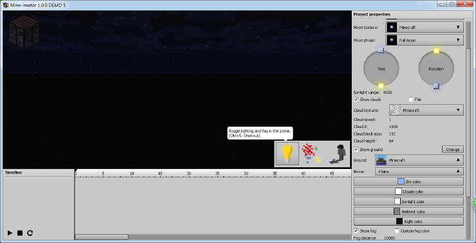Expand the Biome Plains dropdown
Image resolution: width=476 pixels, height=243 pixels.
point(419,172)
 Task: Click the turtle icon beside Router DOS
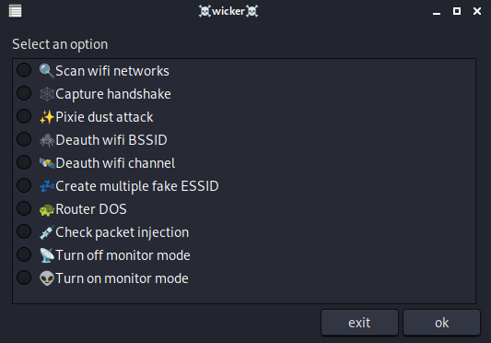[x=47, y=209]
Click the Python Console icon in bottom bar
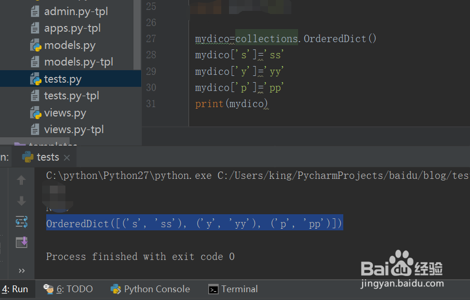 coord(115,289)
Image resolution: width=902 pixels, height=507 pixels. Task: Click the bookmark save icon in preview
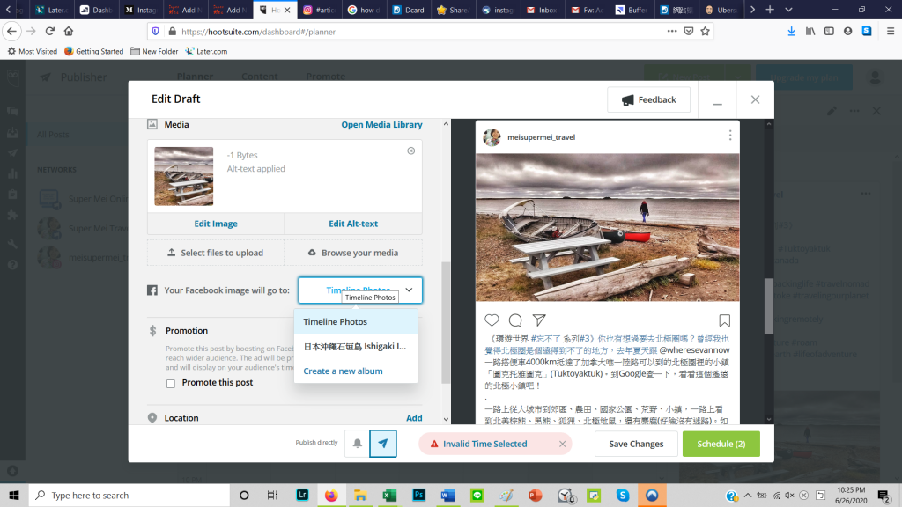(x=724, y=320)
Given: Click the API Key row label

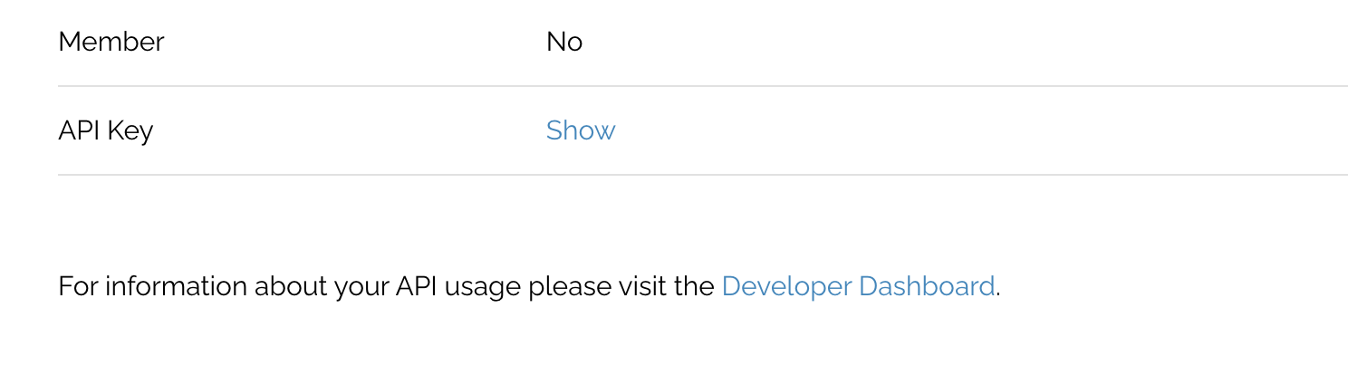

---

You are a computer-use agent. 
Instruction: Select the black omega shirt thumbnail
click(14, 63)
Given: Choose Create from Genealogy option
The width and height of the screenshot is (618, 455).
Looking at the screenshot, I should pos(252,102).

==

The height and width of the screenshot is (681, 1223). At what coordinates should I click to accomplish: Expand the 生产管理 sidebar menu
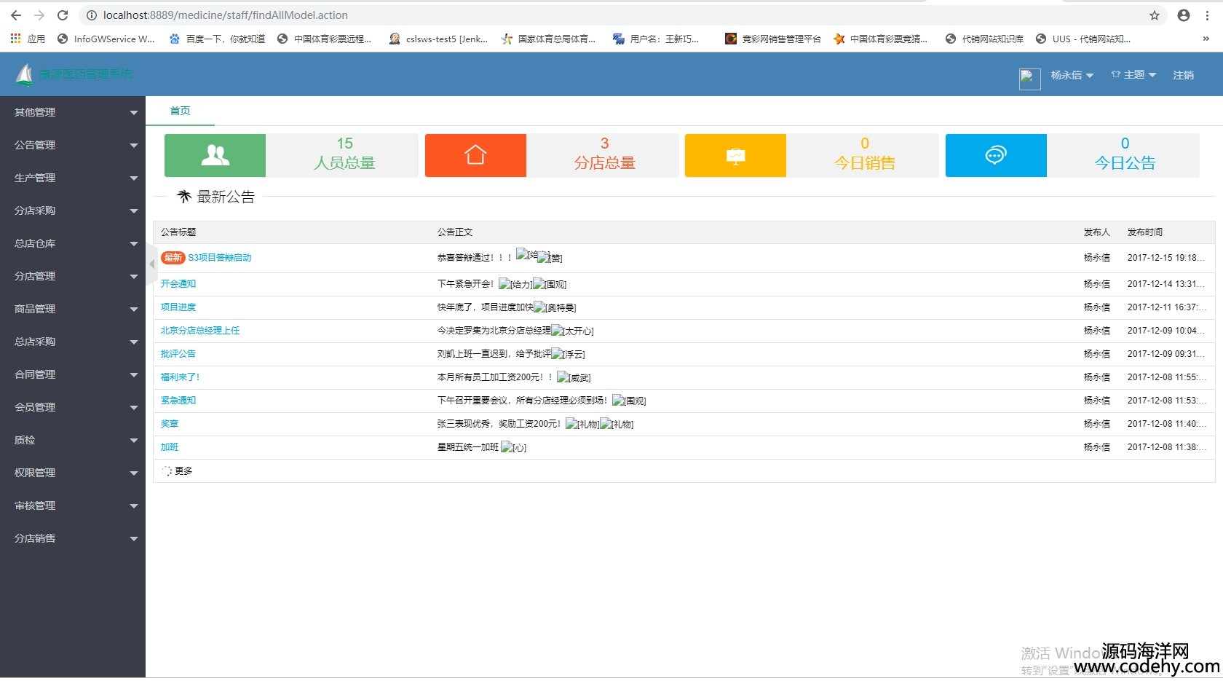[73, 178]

Instructions for the task: Copy the stretch from the line containing "Image resolution: width=902" through the line containing "Given: Click the API Key row label" word for word, leaving out the pictures.

Full answer:
Image resolution: width=902 pixels, height=507 pixels. Task: Click the bookmark save icon in preview
(x=724, y=320)
Given: Click the API Key row label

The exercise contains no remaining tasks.